Posted by Sai Prasanna <an...@gmail.com>.
Thanks Aaron !!


On Mon, Mar 24, 2014 at 10:58 PM, Aaron Davidson <il...@gmail.com> wrote:

> 1. Note sure on this, I don't believe we change the defaults from Java.
>
> 2. SPARK_JAVA_OPTS can be used to set the various Java properties (other
> than memory heap size itself)
>
> 3. If you want to have 8 GB executors then, yes, only two can run on each
> 16 GB node. (In fact, you should also keep a significant amount of memory
> free for the OS to use for buffer caching and such.)
> An executor may use many cores, though, so this shouldn't be an issue.
>
>
> On Mon, Mar 24, 2014 at 2:44 AM, Sai Prasanna <an...@gmail.com>wrote:
>
>> Thanks Aaron and Sean...
>>
>> Setting SPARK_MEM finally worked. But i have a small doubt.
>> 1)What is the default value that is allocated for JVM and for HEAP_SPACE
>> for Garbage collector.
>>
>> 2)Usually we set 1/3 of total memory for heap. So what should be the
>> practice for Spark processes. Where & how should we set them.
>> And what is the default value does it assume?
>>
>> 3) Moreover, if we set SPARK_MEM to say 8g and i have a 16g RAM, can only
>> two executors run max on a node of a cluster ??
>>
>>
>> Thanks Again !!
>>
>>
>>
>>
>> On Mon, Mar 24, 2014 at 2:13 PM, Sean Owen <so...@cloudera.com> wrote:
>>
>>> PS you have a typo in "DEAMON" - its DAEMON. Thanks Latin.
>>> On Mar 24, 2014 7:25 AM, "Sai Prasanna" <an...@gmail.com> wrote:
>>>
>>>> Hi All !! I am getting the following error in interactive spark-shell
>>>> [0.8.1]
>>>>
>>>>
>>>>  *org.apache.spark.SparkException: Job aborted: Task 0.0:0 failed more
>>>> than 0 times; aborting job java.lang.OutOfMemoryError: GC overhead limit
>>>> exceeded*
>>>>
>>>>
>>>> But i had set the following in the spark.env.sh and hadoop-env.sh
>>>>
>>>> export SPARK_DEAMON_MEMORY=8g
>>>> export SPARK_WORKER_MEMORY=8g
>>>> export SPARK_DEAMON_JAVA_OPTS="-Xms8g -Xmx8g"
>>>> export SPARK_JAVA_OPTS="-Xms8g -Xmx8g"
>>>>
>>>>
>>>> export HADOOP_HEAPSIZE=4000
>>>>
>>>> Any suggestions ??
>>>>
>>>> --
>>>> *Sai Prasanna. AN*
>>>> *II M.Tech (CS), SSSIHL*
>>>>
>>>>
>>>>
>>
>>
>> --
>> *Sai Prasanna. AN*
>> *II M.Tech (CS), SSSIHL*
>>
>>
>> *Entire water in the ocean can never sink a ship, Unless it gets inside.
>> All the pressures of life can never hurt you, Unless you let them in.*
>>
>
>


-- 
*Sai Prasanna. AN*
*II M.Tech (CS), SSSIHL*


*Entire water in the ocean can never sink a ship, Unless it gets inside.All
the pressures of life can never hurt you, Unless you let them in.*

Re: GC overhead limit exceeded in Spark-interactive shell

Posted by Aaron Davidson <il...@gmail.com>.
1. Note sure on this, I don't believe we change the defaults from Java.

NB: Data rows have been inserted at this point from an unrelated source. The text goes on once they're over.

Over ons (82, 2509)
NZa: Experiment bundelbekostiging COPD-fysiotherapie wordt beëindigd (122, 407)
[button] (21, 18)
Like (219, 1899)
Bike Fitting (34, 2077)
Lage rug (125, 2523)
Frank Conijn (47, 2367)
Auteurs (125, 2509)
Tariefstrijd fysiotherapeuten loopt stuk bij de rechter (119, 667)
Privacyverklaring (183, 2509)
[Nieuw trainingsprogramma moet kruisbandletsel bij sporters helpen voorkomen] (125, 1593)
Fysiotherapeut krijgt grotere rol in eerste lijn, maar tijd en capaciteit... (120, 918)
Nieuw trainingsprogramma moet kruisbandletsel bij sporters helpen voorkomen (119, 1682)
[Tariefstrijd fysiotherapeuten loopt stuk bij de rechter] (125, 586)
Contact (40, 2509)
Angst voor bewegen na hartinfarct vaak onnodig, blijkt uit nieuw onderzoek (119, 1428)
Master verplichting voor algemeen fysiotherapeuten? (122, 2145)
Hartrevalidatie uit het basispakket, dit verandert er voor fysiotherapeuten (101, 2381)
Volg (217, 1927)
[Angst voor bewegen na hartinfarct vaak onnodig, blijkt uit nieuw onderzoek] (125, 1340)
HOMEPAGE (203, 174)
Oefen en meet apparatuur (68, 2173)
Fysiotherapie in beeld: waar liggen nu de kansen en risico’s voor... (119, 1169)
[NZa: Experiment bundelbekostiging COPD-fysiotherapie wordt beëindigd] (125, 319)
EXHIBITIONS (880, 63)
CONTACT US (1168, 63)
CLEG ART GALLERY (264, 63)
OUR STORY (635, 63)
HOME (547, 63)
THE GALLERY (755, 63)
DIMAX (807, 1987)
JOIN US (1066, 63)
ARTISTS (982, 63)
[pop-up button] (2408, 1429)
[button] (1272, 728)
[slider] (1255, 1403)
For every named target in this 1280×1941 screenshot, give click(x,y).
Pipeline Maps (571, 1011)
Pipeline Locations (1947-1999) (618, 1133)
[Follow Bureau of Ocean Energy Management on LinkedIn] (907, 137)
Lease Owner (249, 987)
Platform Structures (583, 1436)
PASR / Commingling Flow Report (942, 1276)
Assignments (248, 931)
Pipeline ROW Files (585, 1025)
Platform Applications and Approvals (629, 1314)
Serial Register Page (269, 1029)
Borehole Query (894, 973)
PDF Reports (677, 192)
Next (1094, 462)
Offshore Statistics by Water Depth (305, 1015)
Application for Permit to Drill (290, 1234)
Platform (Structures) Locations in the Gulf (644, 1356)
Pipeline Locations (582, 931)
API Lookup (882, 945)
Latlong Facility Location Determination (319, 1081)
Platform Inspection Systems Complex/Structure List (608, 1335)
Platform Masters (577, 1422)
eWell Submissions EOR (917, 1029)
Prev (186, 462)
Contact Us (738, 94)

2. SPARK_JAVA_OPTS can be used to set the various Java properties (other
than memory heap size itself)

3. If you want to have 8 GB executors then, yes, only two can run on each
16 GB node. (In fact, you should also keep a significant amount of memory
free for the OS to use for buffer caching and such.)
An executor may use many cores, though, so this shouldn't be an issue.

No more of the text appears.